• _EXERCISE BRIEF_
Copy the records below exactly.

(Records from a dataset)
::::::

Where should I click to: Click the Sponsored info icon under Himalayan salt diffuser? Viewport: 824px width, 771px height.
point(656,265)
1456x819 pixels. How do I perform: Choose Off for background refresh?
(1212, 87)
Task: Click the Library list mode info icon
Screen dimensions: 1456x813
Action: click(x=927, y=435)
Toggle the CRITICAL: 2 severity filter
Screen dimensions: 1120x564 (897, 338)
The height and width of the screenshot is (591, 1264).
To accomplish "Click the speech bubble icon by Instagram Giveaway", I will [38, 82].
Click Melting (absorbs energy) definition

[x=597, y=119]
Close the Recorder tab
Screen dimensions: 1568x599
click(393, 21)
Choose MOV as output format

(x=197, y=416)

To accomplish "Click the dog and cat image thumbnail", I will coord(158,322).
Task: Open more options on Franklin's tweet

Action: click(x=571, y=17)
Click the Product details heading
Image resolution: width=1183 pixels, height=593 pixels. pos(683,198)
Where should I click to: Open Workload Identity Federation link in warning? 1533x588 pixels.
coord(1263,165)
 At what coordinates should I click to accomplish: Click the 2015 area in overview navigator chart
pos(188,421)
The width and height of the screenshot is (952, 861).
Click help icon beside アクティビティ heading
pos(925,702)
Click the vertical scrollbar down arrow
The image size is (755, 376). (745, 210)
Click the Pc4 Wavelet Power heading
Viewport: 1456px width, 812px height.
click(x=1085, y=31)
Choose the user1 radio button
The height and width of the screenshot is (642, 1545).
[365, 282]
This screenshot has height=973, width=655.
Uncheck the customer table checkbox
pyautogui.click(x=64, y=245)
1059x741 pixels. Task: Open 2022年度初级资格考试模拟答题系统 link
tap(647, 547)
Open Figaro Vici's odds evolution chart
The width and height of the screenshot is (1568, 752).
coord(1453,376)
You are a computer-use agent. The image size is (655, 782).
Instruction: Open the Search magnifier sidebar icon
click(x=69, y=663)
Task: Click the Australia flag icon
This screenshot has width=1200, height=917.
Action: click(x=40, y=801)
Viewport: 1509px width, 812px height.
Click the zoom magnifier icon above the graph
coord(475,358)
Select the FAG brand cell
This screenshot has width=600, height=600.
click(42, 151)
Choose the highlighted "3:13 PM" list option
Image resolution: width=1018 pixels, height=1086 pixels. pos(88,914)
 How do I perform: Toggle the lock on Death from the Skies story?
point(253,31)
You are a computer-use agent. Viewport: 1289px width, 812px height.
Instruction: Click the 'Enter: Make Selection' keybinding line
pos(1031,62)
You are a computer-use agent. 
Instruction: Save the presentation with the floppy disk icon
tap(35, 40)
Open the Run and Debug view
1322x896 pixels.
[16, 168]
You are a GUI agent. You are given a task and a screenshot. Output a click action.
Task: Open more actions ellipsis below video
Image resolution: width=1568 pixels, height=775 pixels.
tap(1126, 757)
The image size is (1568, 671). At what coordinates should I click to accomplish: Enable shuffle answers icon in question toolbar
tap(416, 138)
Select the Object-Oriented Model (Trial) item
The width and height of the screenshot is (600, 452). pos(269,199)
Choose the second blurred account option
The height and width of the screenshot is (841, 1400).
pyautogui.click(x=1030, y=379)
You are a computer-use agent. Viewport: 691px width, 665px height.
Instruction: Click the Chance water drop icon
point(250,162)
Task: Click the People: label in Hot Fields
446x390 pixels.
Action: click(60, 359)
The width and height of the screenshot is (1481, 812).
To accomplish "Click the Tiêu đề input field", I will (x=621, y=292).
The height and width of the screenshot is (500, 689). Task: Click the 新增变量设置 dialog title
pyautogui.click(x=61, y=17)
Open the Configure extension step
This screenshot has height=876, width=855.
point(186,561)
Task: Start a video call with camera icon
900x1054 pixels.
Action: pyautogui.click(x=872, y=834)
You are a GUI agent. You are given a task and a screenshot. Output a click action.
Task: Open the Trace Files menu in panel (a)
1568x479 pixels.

::::::

• _TASK SOLUTION_
Where should I click to: Click the Sponsored info icon under Himalayan salt diffuser? Viewport: 824px width, 771px height.
point(656,265)
1456x819 pixels. How do I perform: Choose Off for background refresh?
(1212, 87)
Task: Click the Library list mode info icon
Screen dimensions: 1456x813
Action: click(x=927, y=435)
Toggle the CRITICAL: 2 severity filter
Screen dimensions: 1120x564 (897, 338)
The height and width of the screenshot is (591, 1264).
To accomplish "Click the speech bubble icon by Instagram Giveaway", I will [38, 82].
Click Melting (absorbs energy) definition

[x=597, y=119]
Close the Recorder tab
Screen dimensions: 1568x599
click(393, 21)
Choose MOV as output format

(x=197, y=416)

To accomplish "Click the dog and cat image thumbnail", I will coord(158,322).
Task: Open more options on Franklin's tweet

Action: click(x=571, y=17)
Click the Product details heading
Image resolution: width=1183 pixels, height=593 pixels. pos(683,198)
Where should I click to: Open Workload Identity Federation link in warning? 1533x588 pixels.
coord(1263,165)
 At what coordinates should I click to accomplish: Click the 2015 area in overview navigator chart
pos(188,421)
The width and height of the screenshot is (952, 861).
Click help icon beside アクティビティ heading
pos(925,702)
Click the vertical scrollbar down arrow
The image size is (755, 376). (745, 210)
Click the Pc4 Wavelet Power heading
Viewport: 1456px width, 812px height.
click(x=1085, y=31)
Choose the user1 radio button
The height and width of the screenshot is (642, 1545).
[365, 282]
This screenshot has height=973, width=655.
Uncheck the customer table checkbox
pyautogui.click(x=64, y=245)
1059x741 pixels. Task: Open 2022年度初级资格考试模拟答题系统 link
tap(647, 547)
Open Figaro Vici's odds evolution chart
The width and height of the screenshot is (1568, 752).
coord(1453,376)
You are a computer-use agent. The image size is (655, 782).
Instruction: Open the Search magnifier sidebar icon
click(x=69, y=663)
Task: Click the Australia flag icon
This screenshot has width=1200, height=917.
Action: click(x=40, y=801)
Viewport: 1509px width, 812px height.
Click the zoom magnifier icon above the graph
coord(475,358)
Select the FAG brand cell
This screenshot has width=600, height=600.
click(42, 151)
Choose the highlighted "3:13 PM" list option
Image resolution: width=1018 pixels, height=1086 pixels. pos(88,914)
 How do I perform: Toggle the lock on Death from the Skies story?
point(253,31)
You are a computer-use agent. Viewport: 1289px width, 812px height.
Instruction: Click the 'Enter: Make Selection' keybinding line
pos(1031,62)
You are a computer-use agent. 
Instruction: Save the presentation with the floppy disk icon
tap(35, 40)
Open the Run and Debug view
1322x896 pixels.
[16, 168]
You are a GUI agent. You are given a task and a screenshot. Output a click action.
Task: Open more actions ellipsis below video
Image resolution: width=1568 pixels, height=775 pixels.
tap(1126, 757)
The image size is (1568, 671). At what coordinates should I click to accomplish: Enable shuffle answers icon in question toolbar
tap(416, 138)
Select the Object-Oriented Model (Trial) item
The width and height of the screenshot is (600, 452). pos(269,199)
Choose the second blurred account option
The height and width of the screenshot is (841, 1400).
pyautogui.click(x=1030, y=379)
You are a computer-use agent. Viewport: 691px width, 665px height.
Instruction: Click the Chance water drop icon
point(250,162)
Task: Click the People: label in Hot Fields
446x390 pixels.
Action: click(60, 359)
The width and height of the screenshot is (1481, 812).
To accomplish "Click the Tiêu đề input field", I will (x=621, y=292).
The height and width of the screenshot is (500, 689). Task: Click the 新增变量设置 dialog title
pyautogui.click(x=61, y=17)
Open the Configure extension step
This screenshot has height=876, width=855.
point(186,561)
Task: Start a video call with camera icon
900x1054 pixels.
Action: pyautogui.click(x=872, y=834)
You are a GUI agent. You are given a task and a screenshot. Output a click action.
Task: Open the Trace Files menu in panel (a)
1568x479 pixels.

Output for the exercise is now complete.